Last modified: 2013-10-18 18:39:15 UTC
Created attachment 5408 [details] Sample export showcasing the problem Exports from Wikitravel (1.11.2, export-0.3) contain a "realname" tag as follows: <mediawiki> <page> <revision> <contributor> <realname>David</realname> </contributor> <comment> ... </comment> ... (Sample export attached.) This makes Special:Import go batshit insane: IMPORT: FAILURE: Invalid tag <realname> in <contributor> WikiImporter XML error: Invalid tag <realname> in <contributor> IMPORT: out_contributor realname IMPORT: POP contributor IMPORT: FAILURE: Expected </contributor>, got </realname> WikiImporter XML error: Expected </contributor>, got </realname> IMPORT: out_contributor contributor IMPORT: POP revision IMPORT: PARENT page IMPORT: in_page comment IMPORT: FAILURE: Element <comment> not allowed in a <page>. WikiImporter XML error: Element <comment> not allowed in a <page>. And it bails out with the (totally incorrect) error "All revisions were previously imported". Removing the offending line fixes the problem, but there are still quite a few WTFs here: 1) XML specs mandate that the parser should ignore unknown tags, not "FAIL" on them. 2) Having that unknown tag should not cause it to incorrectly pop out of <revision> and then fail to read the rest of the file. 3) At the very least, it should abort on and properly display the error (fail-fast), instead of blindly proceeding and then giving the user the wrong error. (In includes/specials/SpecialImport.php, any successCount = 0, that is, any failure at all, is logged as 'import-nonewrevisions'!) The same problem also affects importDump.php, which is even worse, as it just cheerily reports "Done!" even though the import failed.
1) XML specs mandate that the parser should ignore unknown tags, not "FAIL" on them.
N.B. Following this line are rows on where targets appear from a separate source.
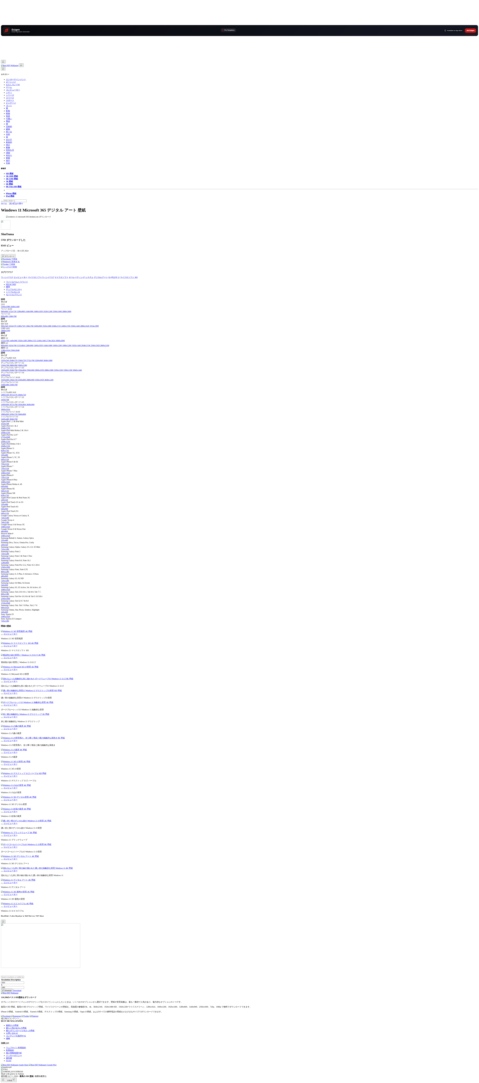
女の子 (9, 140)
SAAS (8, 1061)
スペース (10, 98)
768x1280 (5, 522)
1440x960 (13, 341)
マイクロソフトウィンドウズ (41, 277)
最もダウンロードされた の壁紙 (20, 1031)
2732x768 (30, 360)
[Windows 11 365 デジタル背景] (2, 800)
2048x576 (13, 360)
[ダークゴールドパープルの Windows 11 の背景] (2, 847)
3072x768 (13, 404)
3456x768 (5, 400)
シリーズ (10, 95)
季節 (8, 121)
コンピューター (13, 90)
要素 (8, 158)
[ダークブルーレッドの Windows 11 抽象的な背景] (2, 705)
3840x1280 (22, 365)
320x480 (4, 455)
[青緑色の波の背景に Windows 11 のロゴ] (2, 658)
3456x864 (22, 404)
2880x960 (13, 365)
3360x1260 (68, 370)
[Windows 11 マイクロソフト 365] (2, 646)
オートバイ (11, 82)
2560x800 (22, 380)
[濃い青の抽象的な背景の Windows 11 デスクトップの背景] (2, 693)
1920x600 (5, 380)
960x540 (4, 326)
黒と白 (9, 132)
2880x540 (5, 395)
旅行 (8, 161)
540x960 (4, 585)
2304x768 (5, 365)
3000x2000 (60, 341)
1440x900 (29, 311)
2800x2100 (104, 345)
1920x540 (5, 360)
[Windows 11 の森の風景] (2, 729)
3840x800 (22, 414)
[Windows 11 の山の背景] (2, 788)
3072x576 (13, 395)
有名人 (9, 155)
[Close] (3, 921)
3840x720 (22, 395)
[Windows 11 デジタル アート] (2, 883)
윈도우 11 (115, 277)
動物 (8, 147)
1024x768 (12, 345)
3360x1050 (39, 380)
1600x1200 (57, 345)
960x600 (4, 311)
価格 (8, 1038)
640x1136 (5, 459)
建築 (8, 129)
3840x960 (30, 404)
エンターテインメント (16, 79)
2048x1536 (86, 345)
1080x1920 (5, 473)
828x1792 (5, 450)
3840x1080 (47, 360)
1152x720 (12, 311)
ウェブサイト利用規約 (16, 1048)
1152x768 (5, 341)
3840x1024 (5, 409)
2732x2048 (5, 437)
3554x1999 (94, 326)
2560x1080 (5, 307)
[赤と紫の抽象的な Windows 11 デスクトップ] (2, 717)
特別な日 (10, 150)
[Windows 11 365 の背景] (2, 764)
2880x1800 (66, 311)
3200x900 (39, 360)
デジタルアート (101, 277)
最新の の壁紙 (12, 1025)
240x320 (4, 500)
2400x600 (5, 404)
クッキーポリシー (14, 1055)
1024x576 (12, 326)
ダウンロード (9, 256)
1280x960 (29, 345)
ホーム (4, 203)
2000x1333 (32, 341)
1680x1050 (38, 311)
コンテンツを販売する (16, 1036)
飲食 (8, 111)
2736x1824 (51, 341)
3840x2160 (5, 330)
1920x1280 (22, 341)
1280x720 (21, 326)
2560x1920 (95, 345)
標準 (8, 287)
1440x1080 (48, 345)
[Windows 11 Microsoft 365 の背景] (2, 670)
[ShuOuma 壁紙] (5, 229)
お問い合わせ (12, 1033)
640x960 (4, 486)
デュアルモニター (14, 289)
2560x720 (22, 360)
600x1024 (5, 607)
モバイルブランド (14, 295)
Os (109, 277)
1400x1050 (38, 345)
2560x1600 (57, 311)
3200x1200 (58, 370)
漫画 (8, 153)
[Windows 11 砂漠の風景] (2, 812)
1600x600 (5, 370)
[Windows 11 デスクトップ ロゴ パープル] (2, 776)
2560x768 (13, 385)
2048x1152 (56, 326)
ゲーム (9, 87)
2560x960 (30, 370)
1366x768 (29, 326)
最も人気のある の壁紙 (16, 1028)
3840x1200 (48, 380)
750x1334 (5, 464)
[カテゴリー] (3, 61)
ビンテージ (11, 103)
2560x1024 (5, 375)
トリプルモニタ (13, 292)
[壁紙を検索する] (2, 201)
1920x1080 (47, 326)
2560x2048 (14, 350)
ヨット (9, 106)
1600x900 (38, 326)
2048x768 (13, 370)
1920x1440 (76, 345)
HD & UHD (11, 284)
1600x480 (5, 385)
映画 (8, 113)
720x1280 (5, 518)
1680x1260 (67, 345)
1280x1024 (5, 350)
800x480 (4, 316)
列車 (8, 163)
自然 (8, 134)
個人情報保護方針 (14, 1053)
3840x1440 (77, 370)
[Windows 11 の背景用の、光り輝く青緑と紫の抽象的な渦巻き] (2, 741)
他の (8, 145)
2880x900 (30, 380)
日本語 (10, 1080)
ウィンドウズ (7, 277)
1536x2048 (5, 603)
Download (7, 991)
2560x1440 (75, 326)
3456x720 (13, 414)
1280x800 (21, 311)
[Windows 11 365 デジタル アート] (2, 859)
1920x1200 (48, 311)
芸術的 (9, 126)
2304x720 (13, 380)
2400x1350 (66, 326)
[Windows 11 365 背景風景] (2, 634)
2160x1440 (41, 341)
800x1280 (5, 572)
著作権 (9, 1058)
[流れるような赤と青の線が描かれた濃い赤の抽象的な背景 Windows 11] (2, 871)
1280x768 (12, 316)
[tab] (242, 282)
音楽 (8, 116)
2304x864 (22, 370)
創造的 (9, 142)
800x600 (4, 345)
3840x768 (13, 419)
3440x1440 (14, 307)
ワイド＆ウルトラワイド (17, 282)
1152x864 (21, 345)
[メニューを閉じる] (3, 69)
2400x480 (5, 419)
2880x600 (5, 414)
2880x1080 (49, 370)
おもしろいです (13, 85)
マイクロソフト (61, 277)
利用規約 (10, 1050)
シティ (9, 92)
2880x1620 (85, 326)
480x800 (4, 531)
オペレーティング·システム (81, 277)
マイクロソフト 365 (129, 277)
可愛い (9, 119)
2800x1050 (39, 370)
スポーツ (10, 100)
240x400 (4, 612)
Totally untrue. :) XML doesn't specify any such thing; that's up to the domain-specific markup language. (XML is a meta-language, not a language per se.) However... it really ought to just ignore unknown tags, since that's the nice thing to do. The failure mode sounds wrong too, and should get fixed if it's still doing that.
I was able to import the attachment successfully using the latest code from git. Perhaps this has been fixed sometime in the last 5 years?